_Exercise directions:_
Transcribe every entry that follows, word for word, and omit the images.

_Input records:_
——————————

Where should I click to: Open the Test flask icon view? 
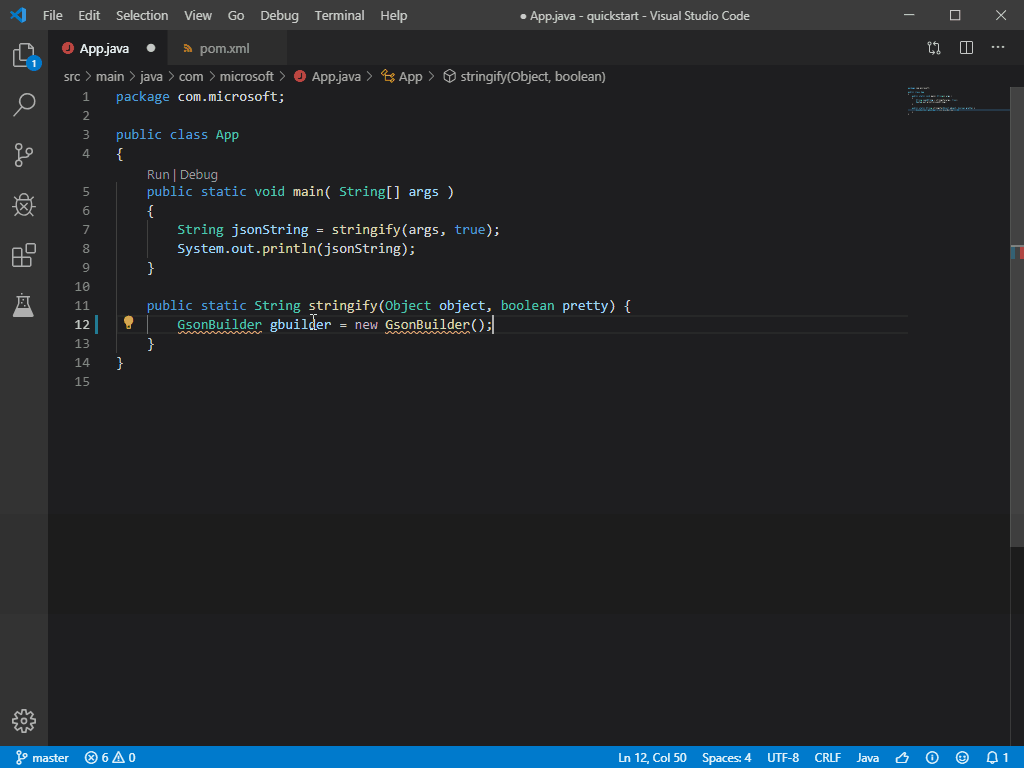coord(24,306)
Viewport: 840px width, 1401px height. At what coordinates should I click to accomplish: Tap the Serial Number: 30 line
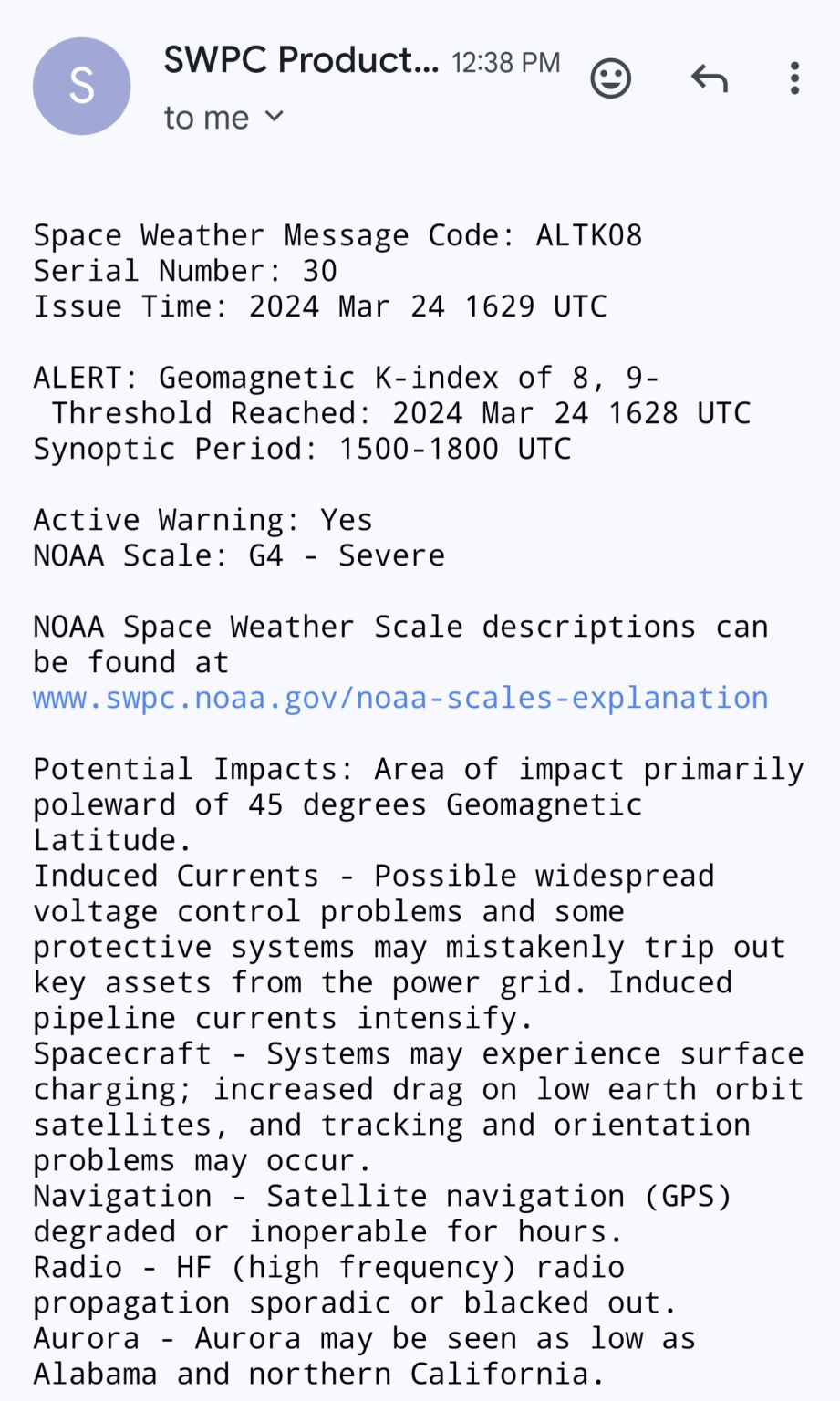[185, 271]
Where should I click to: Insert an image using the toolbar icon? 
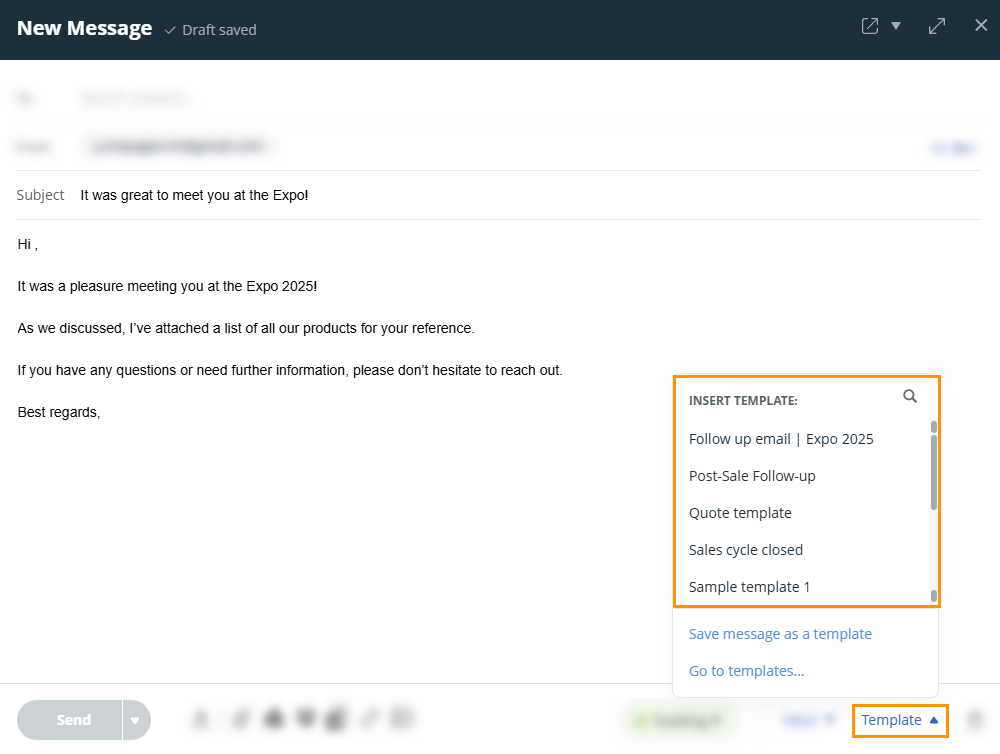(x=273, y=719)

——————————

_Task solution:_
Where should I click to: Open the Test flask icon view? 
coord(24,306)
Viewport: 840px width, 1401px height. At what coordinates should I click to accomplish: Tap the Serial Number: 30 line
[185, 271]
Where should I click to: Insert an image using the toolbar icon? 
(x=273, y=719)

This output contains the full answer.